__Work instructions__
Set down each record that follows exactly. Drop the images.

┏━━

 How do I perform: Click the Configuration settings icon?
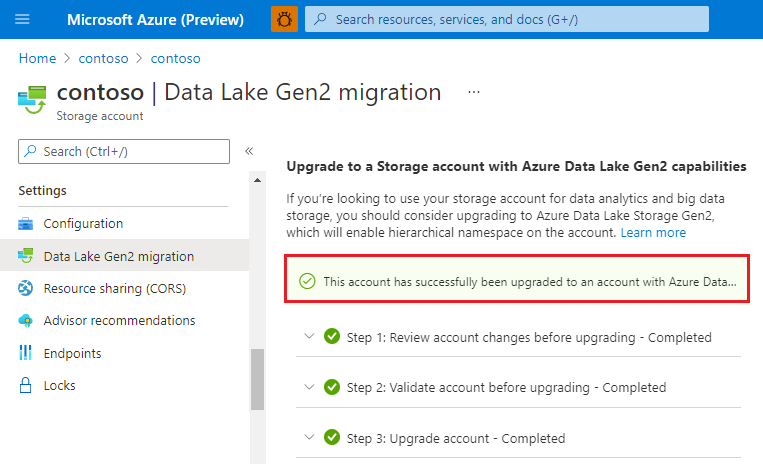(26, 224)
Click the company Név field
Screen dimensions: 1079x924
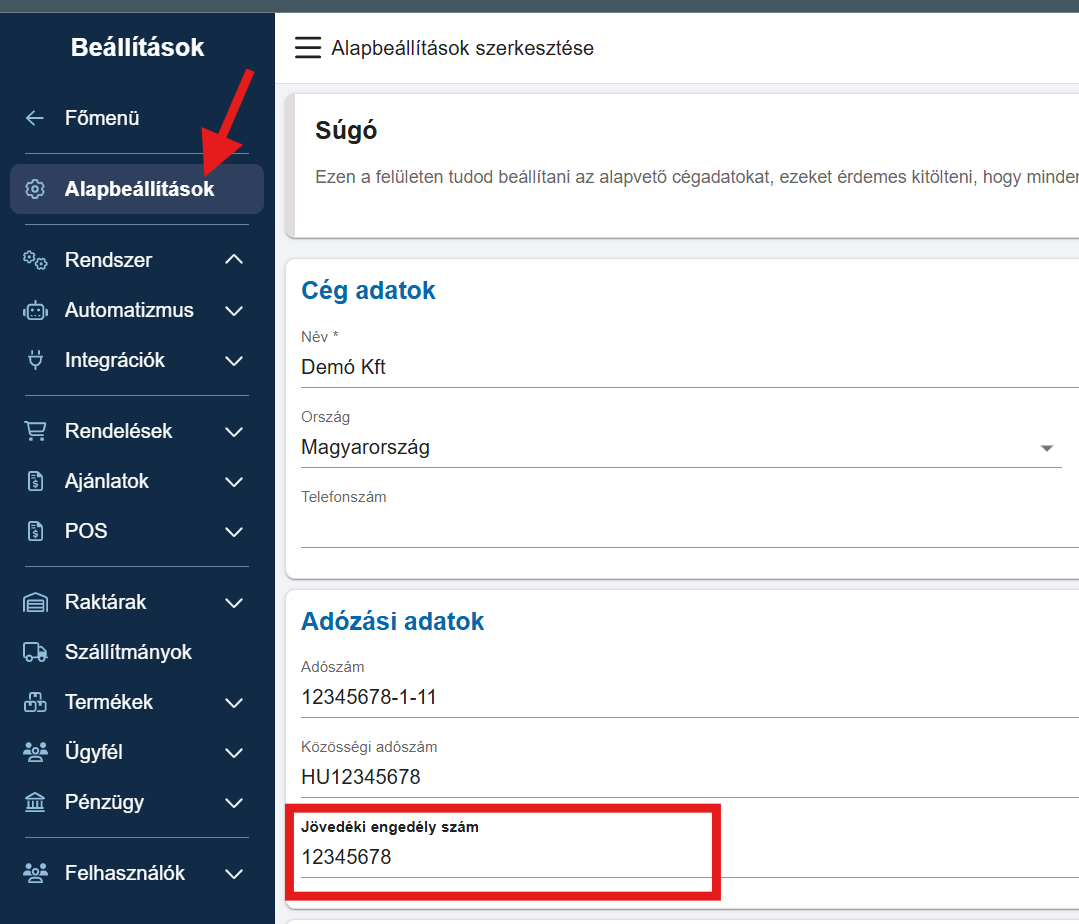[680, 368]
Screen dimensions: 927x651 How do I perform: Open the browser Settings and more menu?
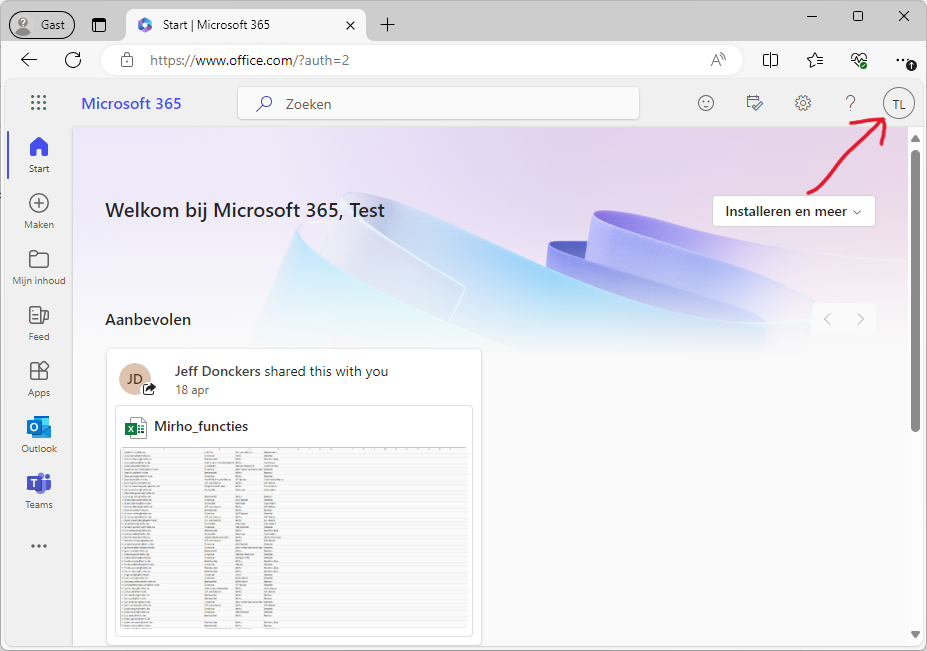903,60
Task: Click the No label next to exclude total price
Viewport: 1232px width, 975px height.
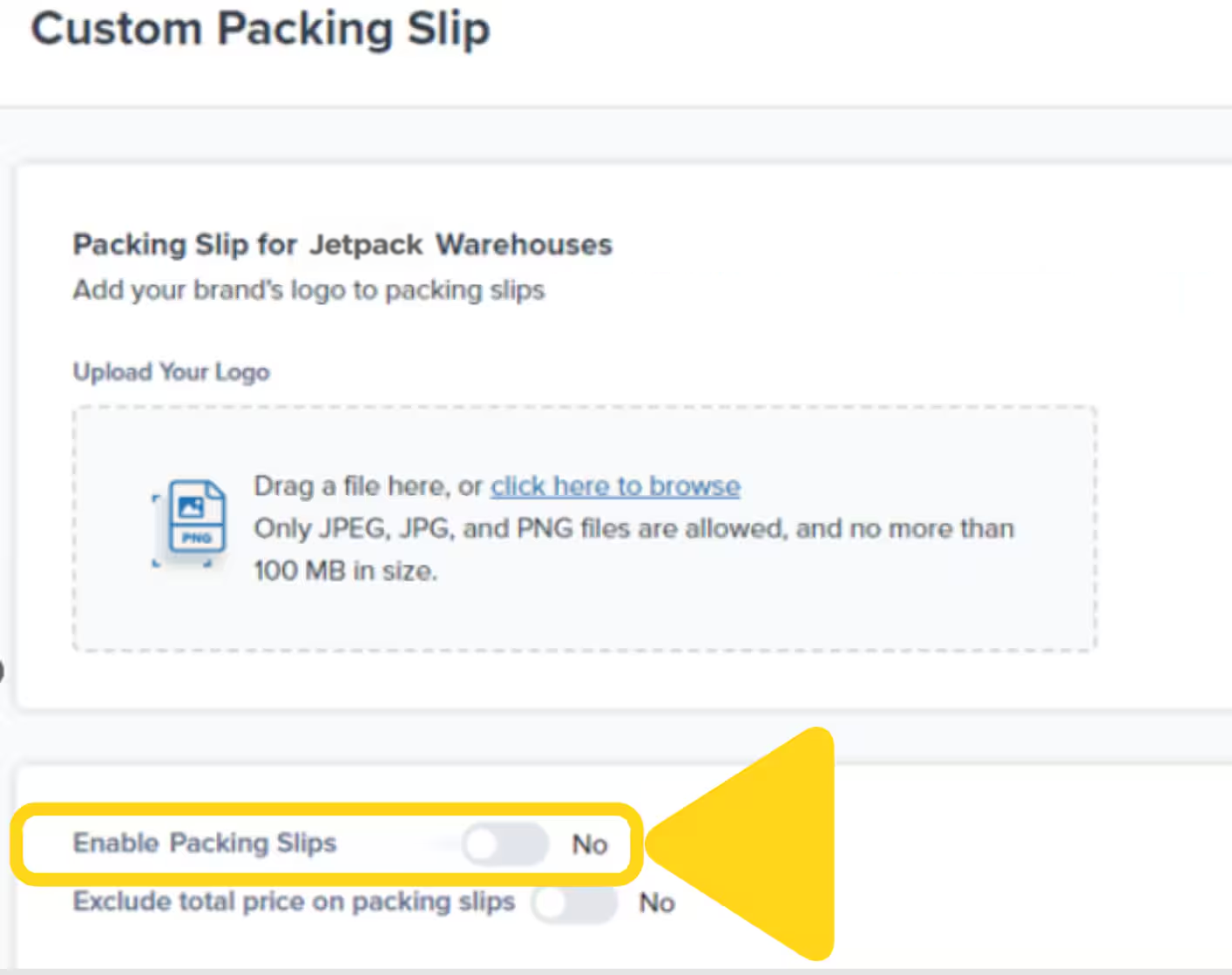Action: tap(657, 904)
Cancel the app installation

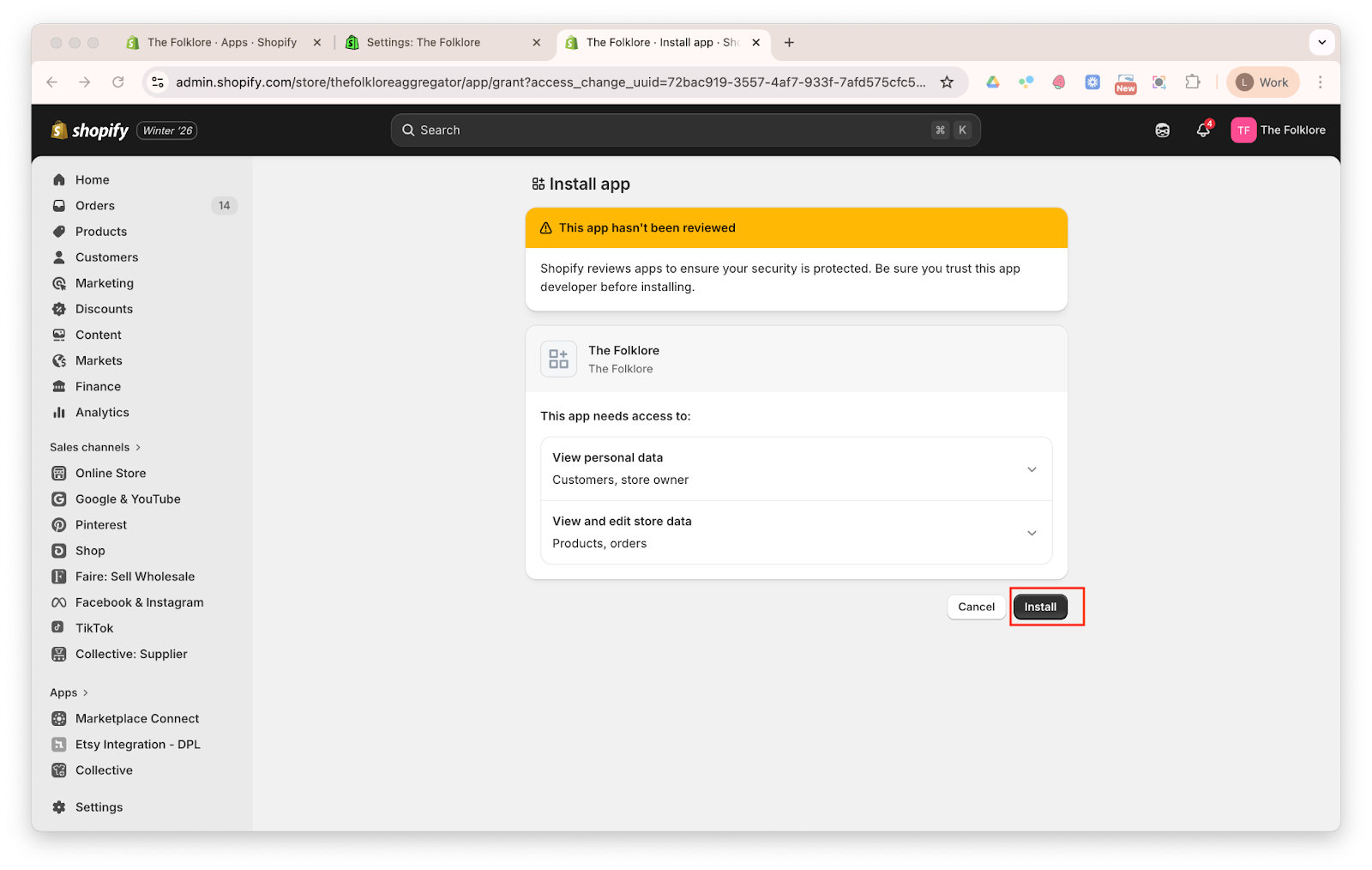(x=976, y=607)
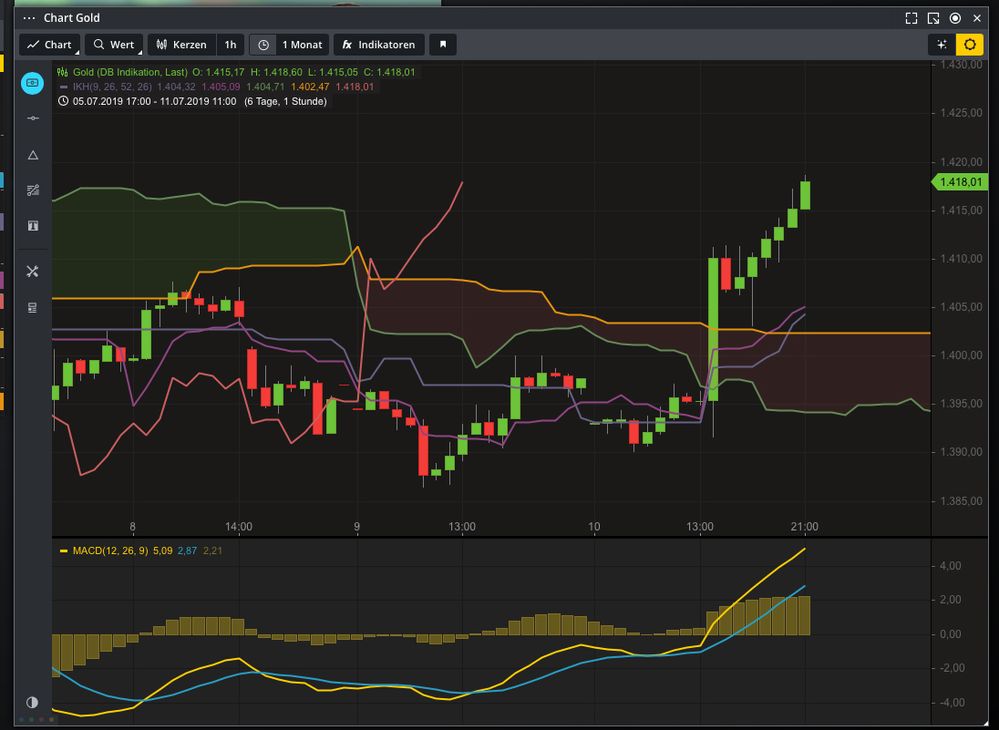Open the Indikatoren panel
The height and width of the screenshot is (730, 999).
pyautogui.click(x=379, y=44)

┗━━

__Result for this exercise__
 How do I perform: Click the Configuration settings icon?
(26, 224)
Click the company Név field
Screen dimensions: 1079x924
[680, 368]
Screen dimensions: 927x651 How do I perform: Open the browser Settings and more menu?
903,60
Task: Click the No label next to exclude total price
Viewport: 1232px width, 975px height.
Action: tap(657, 904)
Cancel the app installation

(x=976, y=607)
Open the Indikatoren panel
The height and width of the screenshot is (730, 999).
pyautogui.click(x=379, y=44)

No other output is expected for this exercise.